SOURCE RECORDS:
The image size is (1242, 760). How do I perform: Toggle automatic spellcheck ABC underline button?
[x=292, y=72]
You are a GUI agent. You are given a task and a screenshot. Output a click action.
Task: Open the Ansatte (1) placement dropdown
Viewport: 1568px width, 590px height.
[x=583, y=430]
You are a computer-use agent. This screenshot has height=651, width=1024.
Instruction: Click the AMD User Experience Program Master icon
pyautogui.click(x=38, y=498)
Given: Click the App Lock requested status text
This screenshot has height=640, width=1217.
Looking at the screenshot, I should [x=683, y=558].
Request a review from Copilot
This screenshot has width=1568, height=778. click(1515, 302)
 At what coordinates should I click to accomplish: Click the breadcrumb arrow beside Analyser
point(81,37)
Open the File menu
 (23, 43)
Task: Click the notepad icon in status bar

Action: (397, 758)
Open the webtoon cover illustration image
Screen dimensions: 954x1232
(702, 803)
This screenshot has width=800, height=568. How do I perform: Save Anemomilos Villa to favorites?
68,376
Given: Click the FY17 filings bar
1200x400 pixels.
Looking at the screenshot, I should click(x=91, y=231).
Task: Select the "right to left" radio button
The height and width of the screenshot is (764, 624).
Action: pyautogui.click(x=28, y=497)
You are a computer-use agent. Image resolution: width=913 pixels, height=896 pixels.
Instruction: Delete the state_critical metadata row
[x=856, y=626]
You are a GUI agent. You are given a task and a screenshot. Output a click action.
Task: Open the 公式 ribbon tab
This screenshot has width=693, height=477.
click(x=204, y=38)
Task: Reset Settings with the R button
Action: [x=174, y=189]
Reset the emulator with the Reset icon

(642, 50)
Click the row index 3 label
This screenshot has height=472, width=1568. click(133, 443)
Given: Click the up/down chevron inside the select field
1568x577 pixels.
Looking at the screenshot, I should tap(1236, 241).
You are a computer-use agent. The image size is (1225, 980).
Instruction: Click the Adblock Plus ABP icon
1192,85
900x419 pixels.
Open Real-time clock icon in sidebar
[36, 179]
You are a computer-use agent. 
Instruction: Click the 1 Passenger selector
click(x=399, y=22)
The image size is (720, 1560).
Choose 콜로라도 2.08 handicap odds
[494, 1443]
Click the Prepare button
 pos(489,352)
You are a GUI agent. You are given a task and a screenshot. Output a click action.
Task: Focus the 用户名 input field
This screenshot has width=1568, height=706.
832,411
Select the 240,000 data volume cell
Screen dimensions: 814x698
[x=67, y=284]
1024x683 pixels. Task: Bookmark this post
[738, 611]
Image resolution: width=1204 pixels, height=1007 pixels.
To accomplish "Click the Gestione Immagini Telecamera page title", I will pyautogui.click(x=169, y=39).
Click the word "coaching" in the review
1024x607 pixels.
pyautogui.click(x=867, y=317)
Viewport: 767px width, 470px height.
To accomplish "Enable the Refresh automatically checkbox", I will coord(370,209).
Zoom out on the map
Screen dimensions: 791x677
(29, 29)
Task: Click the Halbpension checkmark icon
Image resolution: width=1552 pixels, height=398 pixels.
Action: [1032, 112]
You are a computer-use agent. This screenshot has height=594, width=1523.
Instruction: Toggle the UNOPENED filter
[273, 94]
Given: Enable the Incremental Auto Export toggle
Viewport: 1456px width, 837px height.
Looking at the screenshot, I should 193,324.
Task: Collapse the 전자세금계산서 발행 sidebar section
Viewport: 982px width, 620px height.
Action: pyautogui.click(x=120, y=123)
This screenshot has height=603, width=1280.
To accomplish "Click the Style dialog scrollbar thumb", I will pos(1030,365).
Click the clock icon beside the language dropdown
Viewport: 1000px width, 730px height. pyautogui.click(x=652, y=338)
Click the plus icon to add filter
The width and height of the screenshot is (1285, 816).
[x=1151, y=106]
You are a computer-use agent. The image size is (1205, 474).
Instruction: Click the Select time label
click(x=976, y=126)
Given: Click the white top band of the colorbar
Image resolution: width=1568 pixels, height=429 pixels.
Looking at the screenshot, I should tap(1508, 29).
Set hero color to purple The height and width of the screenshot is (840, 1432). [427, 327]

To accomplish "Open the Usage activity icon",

TASK INSTRUCTIONS: For the records above, state the number of lines that contain "field", and provide nothing further.

RESPONSE TO THIS EXERCISE: 2